Ou alors on aurait un retard / décalage de 30 ans .

avatar BeePotato 14/07/2017 - 23:56

@ feefee : « Ou alors on aurait un retard / décalage de 30 ans . »

C'est une façon de ne pas en être au même point, note bien.

avatar Domsware 14/07/2017 - 04:22 via iGeneration pour iOS

@stemou75

"Et après le Xerox Park, il y aura maintenant l'Apple Park .....
Xerox s'est fait photocopié.
En informatique, c'est assez injuste, les précurseurs ne sont jamais les vendeurs."

Étonnant de lire cela en commentaire d'un article qui indique pourtant le contraire avec force de témoignages probants. Sans compter les éléments contractuels afférents rendus publics.

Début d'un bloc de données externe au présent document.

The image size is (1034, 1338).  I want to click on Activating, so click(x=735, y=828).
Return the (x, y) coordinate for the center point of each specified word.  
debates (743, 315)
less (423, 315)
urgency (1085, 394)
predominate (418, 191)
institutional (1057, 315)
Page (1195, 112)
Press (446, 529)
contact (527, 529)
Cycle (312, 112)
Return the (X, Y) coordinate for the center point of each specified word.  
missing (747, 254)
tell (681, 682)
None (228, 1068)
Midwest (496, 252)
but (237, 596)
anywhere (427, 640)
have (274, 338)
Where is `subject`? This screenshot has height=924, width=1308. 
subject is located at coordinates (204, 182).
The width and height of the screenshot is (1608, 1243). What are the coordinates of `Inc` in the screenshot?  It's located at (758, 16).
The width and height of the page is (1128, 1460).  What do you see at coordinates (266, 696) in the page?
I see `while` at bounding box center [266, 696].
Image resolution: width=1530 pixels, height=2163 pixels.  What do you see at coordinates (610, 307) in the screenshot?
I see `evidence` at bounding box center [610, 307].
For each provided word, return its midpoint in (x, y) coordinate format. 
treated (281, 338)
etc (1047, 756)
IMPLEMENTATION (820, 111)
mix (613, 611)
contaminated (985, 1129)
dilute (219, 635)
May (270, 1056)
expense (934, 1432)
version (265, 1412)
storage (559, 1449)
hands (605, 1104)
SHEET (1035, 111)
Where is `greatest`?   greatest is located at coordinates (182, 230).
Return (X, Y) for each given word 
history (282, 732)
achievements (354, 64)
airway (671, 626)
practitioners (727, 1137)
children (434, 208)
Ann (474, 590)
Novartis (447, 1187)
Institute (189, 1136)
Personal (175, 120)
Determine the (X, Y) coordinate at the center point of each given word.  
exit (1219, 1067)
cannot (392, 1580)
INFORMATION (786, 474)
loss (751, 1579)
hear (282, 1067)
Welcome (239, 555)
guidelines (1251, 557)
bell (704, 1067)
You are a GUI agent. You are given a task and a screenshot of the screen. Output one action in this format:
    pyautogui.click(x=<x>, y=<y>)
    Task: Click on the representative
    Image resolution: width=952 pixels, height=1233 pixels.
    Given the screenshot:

avatar JLG01 14/07/2017 - 14:15 via iGeneration pour iOS

@stemou75

Xerox a juste fait fortune en exploitant un de ses plus beaux brevet.
L'interface graphique n'était pour eux qu'un exercice de style largement utilisé dans des propres machines (écrans tactiles).

avatar C1rc3@0rc 14/07/2017 - 23:58

@stemou75

Il n'y a pas qu'en informatique, ça vaut pour le monde de la recherche et de la science en general. C'est aussi vrai dans le domaine de l'art. Le precurseur que tu evoques est un chercheur, un inventeur, un explorateur du domaine technique.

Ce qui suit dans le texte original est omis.